LIU argued the “other insurance” clause of its policy made the policy excess over the potential indemnity to be received from Transocean/BP (as though it was additional underlying insurance) and that the effect of Cameron’s claim to such indemnity was that it must be exhausted or be judicially determined unavailable before LIU’s policy would attach. Judge Barbier found potential indemnity rights were treated differently than underlying insurance by the policy. He noted the policy required Cameron to keep the underlying policies in effect, that if they failed or the policies for whatever reason did not pay, LIU would only be liable as though they existed and would not drop down, and that LIU would only pay “loss” in excess if their limits, which were specifically identified in the policy. In contrast, the “other insurance” provision included none of this. In fact, Cameron was not even required to get any indemnity.
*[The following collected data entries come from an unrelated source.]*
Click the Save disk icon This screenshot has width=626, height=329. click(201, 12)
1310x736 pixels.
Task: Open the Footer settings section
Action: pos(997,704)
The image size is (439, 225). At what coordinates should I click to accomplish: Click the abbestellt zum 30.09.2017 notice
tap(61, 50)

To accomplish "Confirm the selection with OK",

Judge Barbier held “other insurance” issues are to be resolved between the two insurers (or here the insurer and indemnitor), but do not affect the right of the insured to recover under its policy. Judge Barbier held, “To conclude otherwise would mean that having both insurance and a disputed claim for contractual indemnity left Cameron less protected than it would have been had it only had insurance. Such a result would be unconscionable.”
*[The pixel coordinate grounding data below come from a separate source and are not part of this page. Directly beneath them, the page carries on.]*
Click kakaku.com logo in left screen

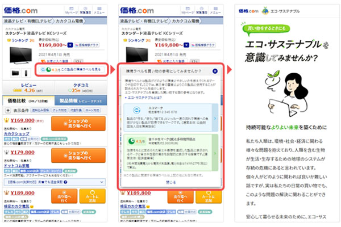tap(20, 10)
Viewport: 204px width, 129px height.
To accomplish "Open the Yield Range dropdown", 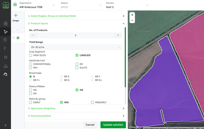I will (75, 47).
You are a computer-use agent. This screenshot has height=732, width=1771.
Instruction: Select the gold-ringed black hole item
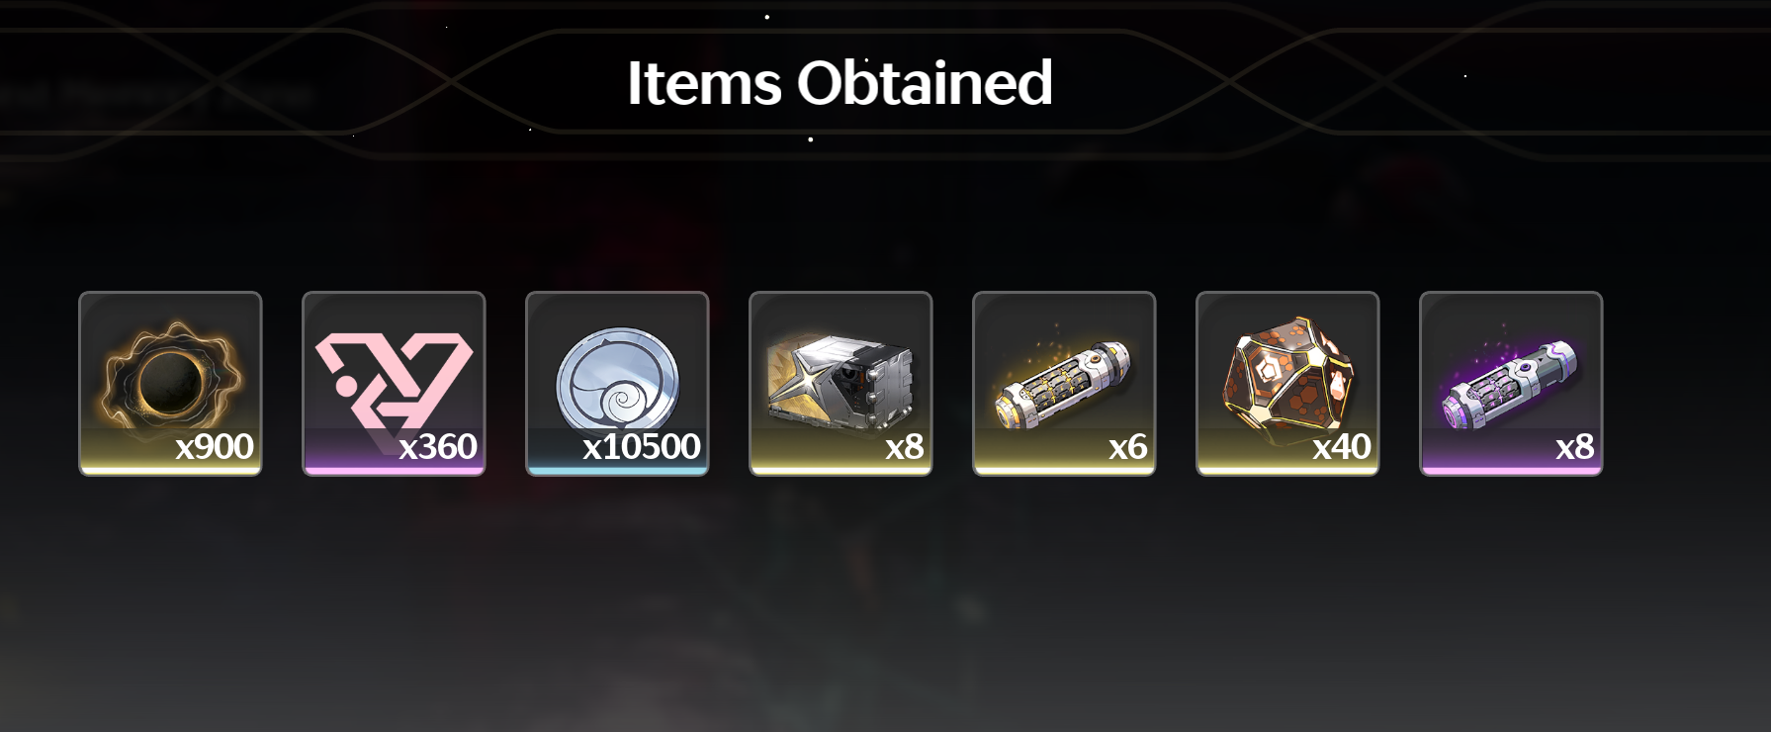(170, 383)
LIU had urged impairment of subrogation rights as a defense, but Judge Barbier noted the settlement documents revealed the settlement had carved out from the release the very claim LIU argued was waived, such that the claim was still available. Additionally, he held LIU had breached the policy by not paying the proceeds when they were due and that had relieved Cameron of any obligation to comply with the policy. He also found Cameron had forfeited its right to subrogation when it breached its obligation to fund a settlement which it had effectively admitted was reasonable.

Cameron had sought to recover its defense costs from LIU, but as an excess carrier and given the language in the policy, there was no duty to defend under the policy and thus this claim failed.

Cameron also claimed a violation of Texas Insurance Code Chapter 541, which provides recovery for triple actual damages plus court costs and attorneys’ fees for unfair claims settlement practices. Judge Barbier held he was constrained by, although he disagreed with, Fifth Circuit precedent, Great American Insurance Company v. AFS/IBX, 612 F. 3d 800, 808 & n. 1 (5th Cir. 2010), in holding there was no viable claim under 541 as Cameron had failed to establish an independent injury from the policy proceeds. He noted, however, that this Fifth Circuit decision was at odds with what otherwise would have been the controlling Texas Supreme Court precedent, Vail v. Texas Farm Bureau Mut. Ins. Co., 754 S.W. 2d 129, 136 (Tex. 1988), and that as the independent injury requirement arose in an earlier Fifth Circuit case, Parkans Int’l LLC v. Zurich Ins. Co., 299 F. 3d 514, 519 (5th Cir. 2002), where there actually was no coverage, the later Fifth Circuit decision requiring it in a case where coverage existed appeared to be inapposite to Texas law. On this basis, Cameron has appealed, presumably to have the Fifth Circuit reconsider its earlier decision and allow it to pursue 541 penalties. Liberty has cross appealed, presumably to seek reversal of the judgment entered.